**Task to carry out**
The expected answer is the data below, printed verbatim without its pictures.

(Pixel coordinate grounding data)
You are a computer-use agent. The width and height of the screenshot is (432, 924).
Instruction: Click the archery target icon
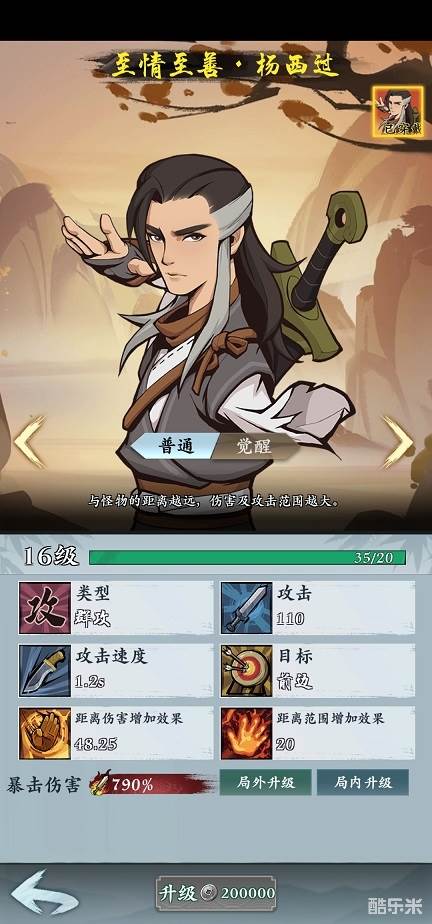click(246, 671)
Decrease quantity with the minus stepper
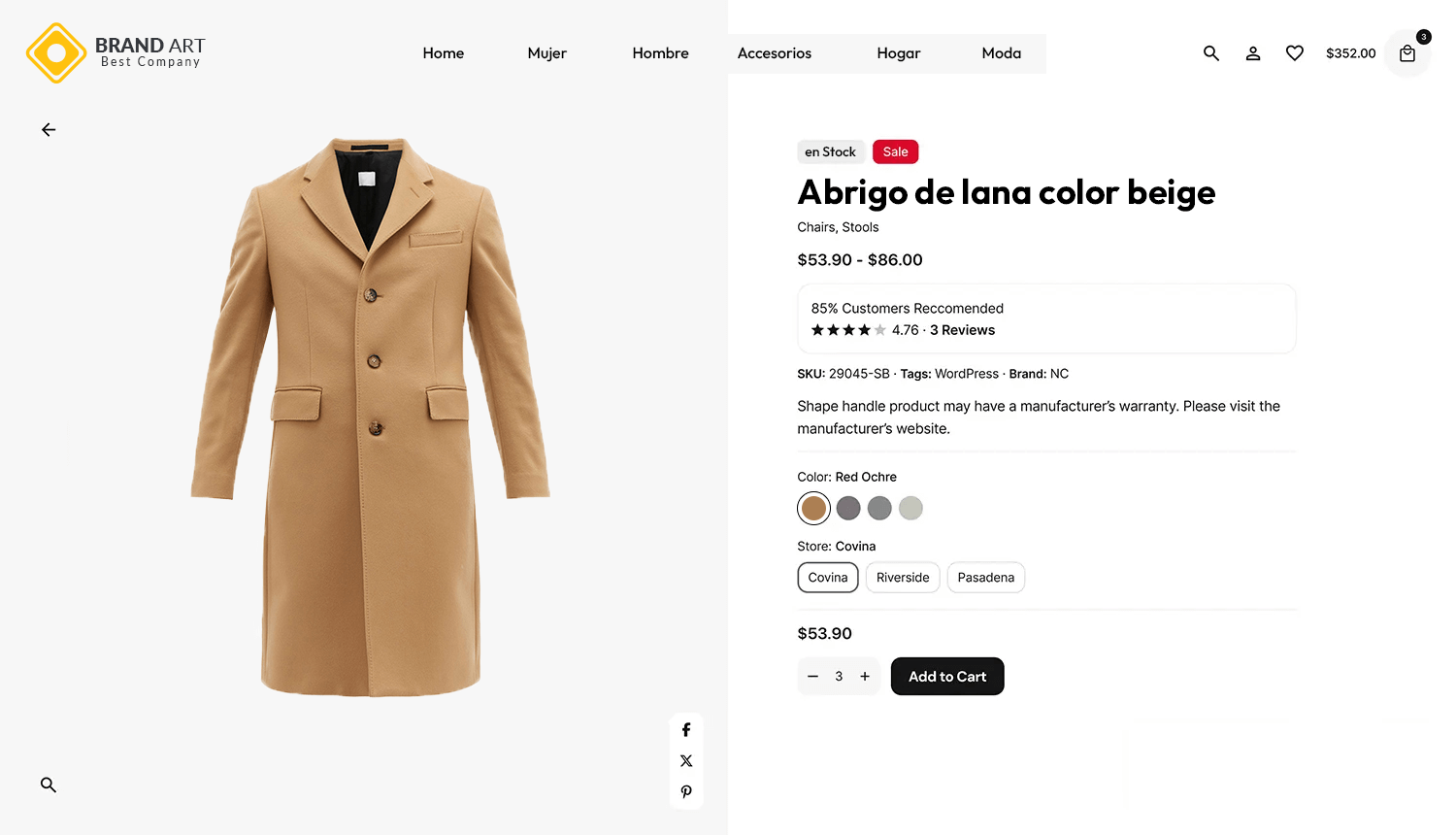Screen dimensions: 1456x835 (x=812, y=676)
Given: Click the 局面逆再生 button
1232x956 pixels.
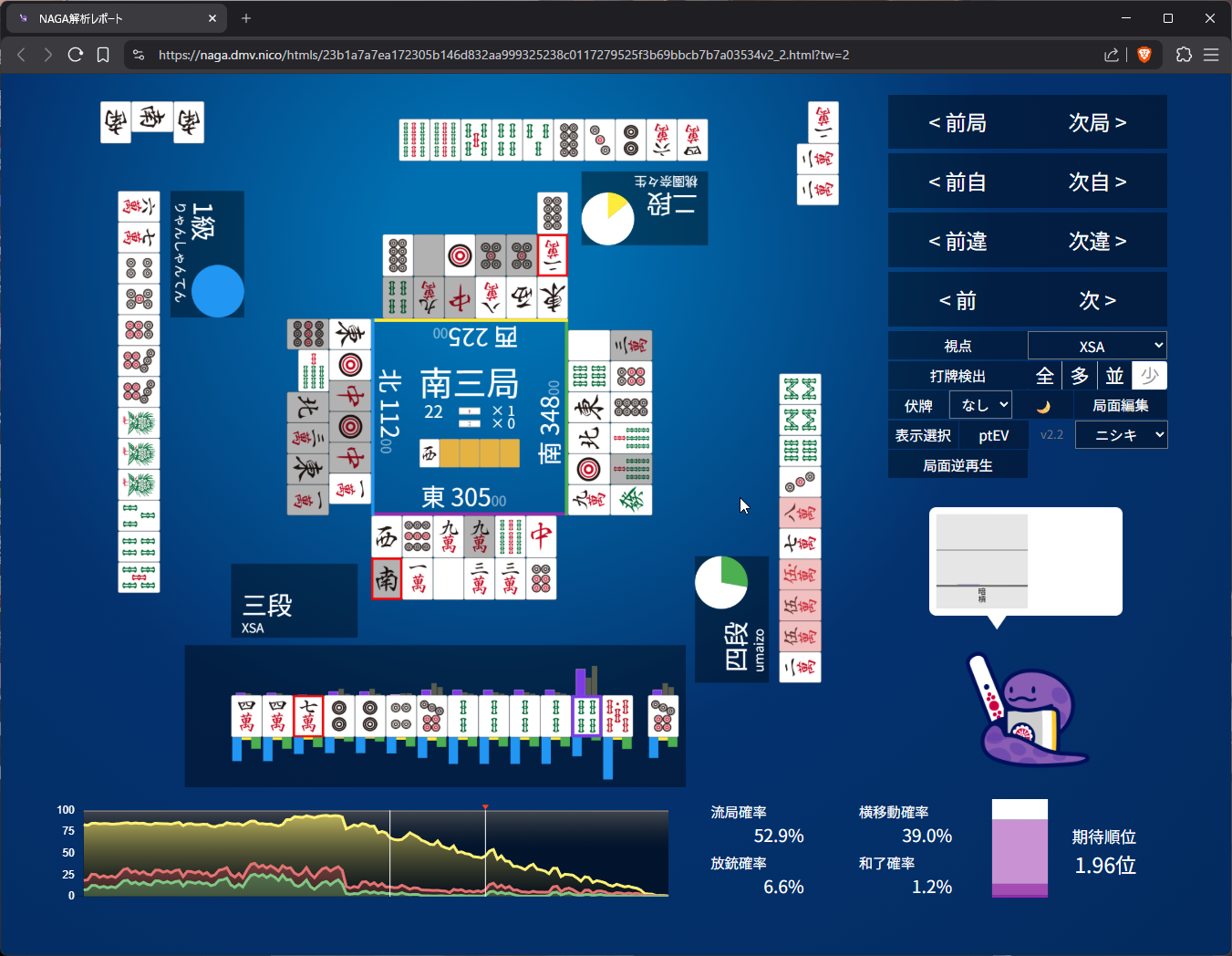Looking at the screenshot, I should (x=958, y=465).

**Completed task**
You are a computer-use agent. The width and height of the screenshot is (432, 924).
Instruction: Click the archery target icon
click(246, 671)
Decrease quantity with the minus stepper
Screen dimensions: 1456x835 (x=812, y=676)
Given: Click the 局面逆再生 button
1232x956 pixels.
Looking at the screenshot, I should (x=958, y=465).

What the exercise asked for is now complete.